Data corruption questions

Status
Not open for further replies.

jdratlif

Dabbler
Joined
Oct 1, 2012
Messages
25
I have been running FreeNAS for about a year, and I haven't really had any problems with it.

Recently, I needed to re-partition a drive on another system that had a lot of data on it, so I copied all the data over to FreeNAS, and erased the drive. Now that I am trying to put i back, it tells me a large number of the files that I copied are corrupted and I can't copy them back.

I ran a scrub, and it detected "permanent errors" in a number of files. The scrub only found checksum errors with the files, no read/write errors. Running a long smart test on all three of my FreeNAS drives shows no issues.

What happened here? Is there any way to fix these files? What did I do wrong that FreeNAS just silently destroyed tons of my data, even though the hardware appears to be functional?

FreeNAS x64 8.3.1

Code:
zpool status -v | less
  pool: Giuseppe
 state: ONLINE
status: One or more devices has experienced an error resulting in data
        corruption.  Applications may be affected.
action: Restore the file in question if possible.  Otherwise restore the
        entire pool from backup.
   see: http://www.sun.com/msg/ZFS-8000-8A
  scan: scrub repaired 111M in 3h38m with 116 errors on Fri Sep 27 02:26:22 2013
config:
 
        NAME        STATE     READ WRITE CKSUM
        Giuseppe    ONLINE       0     0   214
          raidz1-0  ONLINE       0     0   428
            ada0    ONLINE       0     0   607
            ada1    ONLINE       0     0   581
            ada2    ONLINE       0     0   598
 
errors: Permanent errors have been detected in the following files:


I ran the smart tests manually by doing smartctl -t long /dev/ada0, and one for ada1 and ada2.
 

cyberjock

Inactive Account
Joined
Mar 25, 2012
Messages
19,526
I don't know.. what hardware are you using?

Have you tried doing a RAM test recently? If not you can do one using www.memtest.org. Just boot from it and let it run. 3 full passes without errors is good RAM. This usually takes many hours, so I typically start it and go to bed.
 

cyberjock

Inactive Account
Joined
Mar 25, 2012
Messages
19,526
And no, your data is trashed. Hopefully you have backups since RAIDZ1 is not a backup(as you have just seen first hand). In fact, RAIDZ1 is not considered reliable by today's standards(link in my sig if you want to see why).

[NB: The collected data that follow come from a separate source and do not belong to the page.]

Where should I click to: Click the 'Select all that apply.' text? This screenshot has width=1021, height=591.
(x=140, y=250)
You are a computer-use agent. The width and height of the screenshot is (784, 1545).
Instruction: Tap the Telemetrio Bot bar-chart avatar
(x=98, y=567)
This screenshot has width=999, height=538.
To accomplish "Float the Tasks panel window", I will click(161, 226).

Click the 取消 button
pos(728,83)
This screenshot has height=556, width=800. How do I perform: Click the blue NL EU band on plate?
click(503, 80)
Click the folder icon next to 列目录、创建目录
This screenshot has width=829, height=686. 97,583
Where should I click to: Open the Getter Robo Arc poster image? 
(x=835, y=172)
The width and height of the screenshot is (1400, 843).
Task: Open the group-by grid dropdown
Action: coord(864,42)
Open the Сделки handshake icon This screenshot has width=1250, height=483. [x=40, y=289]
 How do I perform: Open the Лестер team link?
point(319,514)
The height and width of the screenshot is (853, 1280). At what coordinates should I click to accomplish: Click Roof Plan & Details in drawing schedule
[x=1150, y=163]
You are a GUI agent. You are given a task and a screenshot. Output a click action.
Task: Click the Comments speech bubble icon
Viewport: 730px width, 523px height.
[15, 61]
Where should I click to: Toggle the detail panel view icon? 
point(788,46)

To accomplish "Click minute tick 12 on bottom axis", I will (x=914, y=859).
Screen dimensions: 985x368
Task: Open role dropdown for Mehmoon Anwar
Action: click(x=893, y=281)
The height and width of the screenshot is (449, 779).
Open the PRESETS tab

But clearly something is wrong. ZFS is identifying the errors, but is unable to correct for them. Now you just need to figure out what you did wrong. Did you do scrubs regularly? Did you use ECC RAM? Did you virtualize FreeNAS?
 

jdratlif

Dabbler
Joined
Oct 1, 2012
Messages
25
AMD A4 3400 CPU
8 GB RAM (http://www.newegg.com/Product/Product.aspx?Item=N82E16820231550) -- if you need special ram to be ECC, then that's probably not it

Scrubs were run every 35 days, which FreeNAS decided on
ECC RAM? I don't know. Probably not.
Virtualize - no, it's iron.

I will run the memtest tonight. The files aren't critical, so there is no backup of them. It's just an annoyance.

Is there something I could have done before I deleted the original files to ensure they copied correctly?
 

cyberjock

Inactive Account
Joined
Mar 25, 2012
Messages
19,526
Is there something I could have done before I deleted the original files to ensure they copied correctly?

Not sure. The cause for the problems need to be identified first. Are all of the files that are showing as corrupted only new files or is it old files?

Scrubs should be run more frequently for the consumer grade disks. This probably isn't your problem, but something you should read up on in the manual and forums and adjusting accordingly. I recommend 15 days.

As for RAM, ECC is "required" for ZFS to perform all of its functions properly. Without ECC RAM, if your RAM goes bad you will trash your zpool(yours isn't ECC RAM) Honestly, this is what looks like has happened, but until you run a test there's no way to know for sure. There's plenty of posts in the forums discussing this, so I won't hash it out again here. :)
 

jdratlif

Dabbler
Joined
Oct 1, 2012
Messages
25
Only new files have been corrupted, and it wasn't everything I copied. I will change the scrub timer to 15 days.

Should I be considering switching my volumes to UFS, or investing in ECC RAM?

I read a post recently that said FreeNAS demands 6 GB RAM just for the system and an additional 1 GB for each TB of space, where I thought it was just 1 GB per TB of space. I have 8 GB RAM, and 3x2 TB HDD in a RAIDZ1.

Should I buy another hard drive and make it RAIDZ2? Do I need more RAM?
 

cyberjock

Inactive Account
Joined
Mar 25, 2012
Messages
19,526
All of your questions are personal choices(with their own risks[data loss] and rewards[not spending money on more hardware]). I'd never do less than 8GB of RAM, and I'd try to have at least 12GB for your size, I'd recommend RAIDZ2 over RAIDZ1 anyday, and I'd never do ZFS without ECC RAM.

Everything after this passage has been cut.